Iglesia Cristiana Sion is in Brookline, one of the Pittsburgh neighborhoods drawing a growing number of Latino immigrants. It’s one of a small but growing number of congregations of various Christian denominations offering services in Spanish. It purchased its building in 2015 from a previous church that was closing its doors and, based on a longstanding relationship with Sion, offered to sell the building on favorable terms.
“In our church we have not had one single deportation,” he said. “People are getting papers. God is helping us out, the church is growing. What we've experienced can only be justified by the favor of the Lord. We are the first Hispanic church in Pittsburgh to own their facility.”
He said he’s encouraged to see some immigrants get positive results at immigration court hearings, and the crisis is prompting people to “make the right decisions,” he said. For example, he’s performed weddings for couples who faced immigration judges who didn’t view their cohabitation as a sign of long-term stability.
“In some cases you’re just doing this because the judge told you to,” said Mr. Rondon. But it’s a “step in the right direction.”
Like many other evangelical Protestant ministers, Mr. Rondon likes many things about the Trump administration, including the arrivals of conservative Christians Mike Pence to the vice presidency and Neil Gorsuch on the Supreme Court.
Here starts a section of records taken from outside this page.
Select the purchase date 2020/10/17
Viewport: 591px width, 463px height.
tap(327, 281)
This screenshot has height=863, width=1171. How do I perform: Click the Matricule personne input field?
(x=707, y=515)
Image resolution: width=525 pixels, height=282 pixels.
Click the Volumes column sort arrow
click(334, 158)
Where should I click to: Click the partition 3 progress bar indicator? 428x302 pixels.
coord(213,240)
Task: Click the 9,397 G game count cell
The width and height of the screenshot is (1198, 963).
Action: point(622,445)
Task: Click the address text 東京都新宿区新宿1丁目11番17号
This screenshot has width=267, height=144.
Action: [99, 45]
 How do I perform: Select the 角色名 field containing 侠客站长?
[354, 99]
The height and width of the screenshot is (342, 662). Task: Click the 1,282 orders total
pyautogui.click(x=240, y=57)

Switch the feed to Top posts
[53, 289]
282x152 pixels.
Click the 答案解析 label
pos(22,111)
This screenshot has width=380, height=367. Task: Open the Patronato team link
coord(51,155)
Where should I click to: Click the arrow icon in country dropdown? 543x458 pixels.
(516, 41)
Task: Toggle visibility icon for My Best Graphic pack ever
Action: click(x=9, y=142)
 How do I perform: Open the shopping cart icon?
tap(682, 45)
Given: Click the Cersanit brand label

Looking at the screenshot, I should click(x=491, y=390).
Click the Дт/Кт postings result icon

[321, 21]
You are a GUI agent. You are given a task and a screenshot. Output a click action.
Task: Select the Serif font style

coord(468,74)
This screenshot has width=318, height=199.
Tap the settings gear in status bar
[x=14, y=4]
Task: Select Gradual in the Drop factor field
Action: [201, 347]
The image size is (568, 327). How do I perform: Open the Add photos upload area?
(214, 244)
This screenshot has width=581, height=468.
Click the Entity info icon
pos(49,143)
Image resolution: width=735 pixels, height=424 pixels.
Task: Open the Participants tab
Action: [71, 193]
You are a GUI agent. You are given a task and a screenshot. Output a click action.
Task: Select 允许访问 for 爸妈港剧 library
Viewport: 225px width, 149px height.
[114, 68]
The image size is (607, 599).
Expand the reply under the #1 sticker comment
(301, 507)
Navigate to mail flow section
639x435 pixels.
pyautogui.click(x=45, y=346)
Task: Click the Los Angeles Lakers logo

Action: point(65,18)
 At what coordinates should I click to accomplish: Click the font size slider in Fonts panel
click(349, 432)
But Mr. Rondon, who came to this country under legal visas from Venezuela before eventually gaining citizenship, hopes Mr. Trump finds a way to both reform immigration to use less divisive racial rhetoric.
“We believe the kingdom of God is a very diverse place of every tribe, race, nation and tongue,” he said. “When we hear this rhetoric, that is so disheartening. ... I think we make this country better.”